For years the Worcestershire Shop was a fixture on North Market Street until it closed about 20 years ago. Owner Jake Fenton has brought it back, carrying some of the same lines of china that his grandmother sold when she had the store, as well as a changing selection of antiques, depending on what Fenton acquires at auctions. The shop, located in the same building but in a slightly smaller space around the corner, is at 4 E. 7th St.

“You will find some unique pieces,” Fenton promises, as well as china designs that have stood the test of changing tastes. A corner is devoted to child-sized tea sets and throughout the store are linens, lampshades, artwork, furniture and almost anything you can imagine for setting off your home décor.

Putting Business in Order

Web design and development company Inroads, LLC, 205B Broadway St., recently unveiled a new platform intended to revolutionize how small to mid-size businesses manage and compete in the e-commerce world.

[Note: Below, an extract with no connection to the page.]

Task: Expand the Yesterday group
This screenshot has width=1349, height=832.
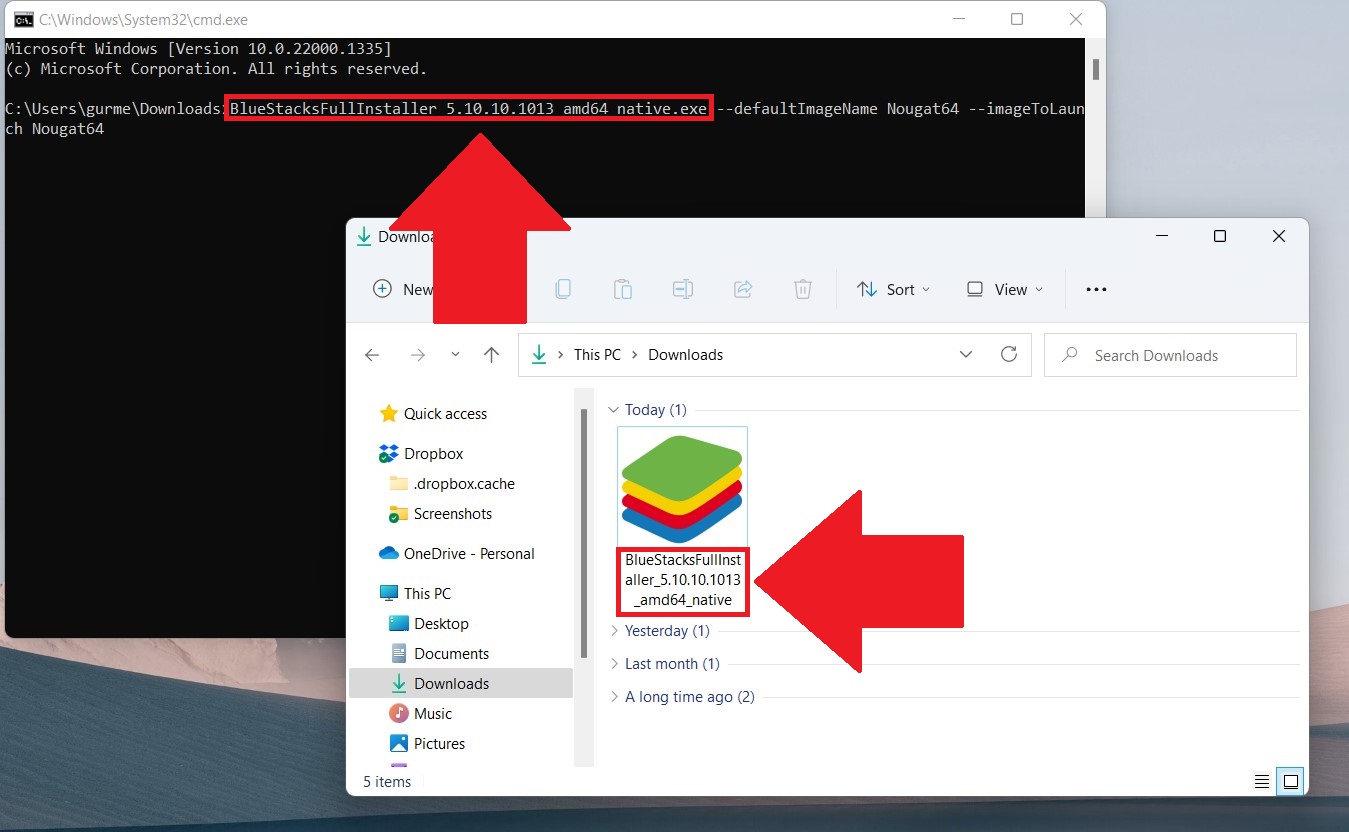Action: point(613,631)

AxiumPro is a comprehensive end-to-end business platform that automates most of the labor-intensive tasks associated with operating an e-commerce website, including content management, accounting, customer relationship management, workflow, email marketing and more. “It’s a powerful system and at an affordable price,” Inroads’ chief operating office Scott Mcguirl says.

Dog Training to the Rescue

It took becoming the owner of a 90-pound rambunctious dog named Riggins to make Julie Barber realize the need for a dog trainer. After doing research and attending seminars and other classes, Barber began offering her services part time to friends and family. It wasn’t long before she decided to go all in, leaving the health care job she had for 15 years to open Julie’s K9 Academy in Frederick. “Everybody’s been thrilled,” Barber says of her clients as well as herself, not to mention the dogs.

Barber offers a puppy course as well as a class for older dogs who need to be coaxed from bad habits. Owners will drop off their pets usually for a two-week stay and can observe via a video feed either in real time or view later. Before the dog returns home, the owner is also schooled on what was taught so the training is understood and remains consistent.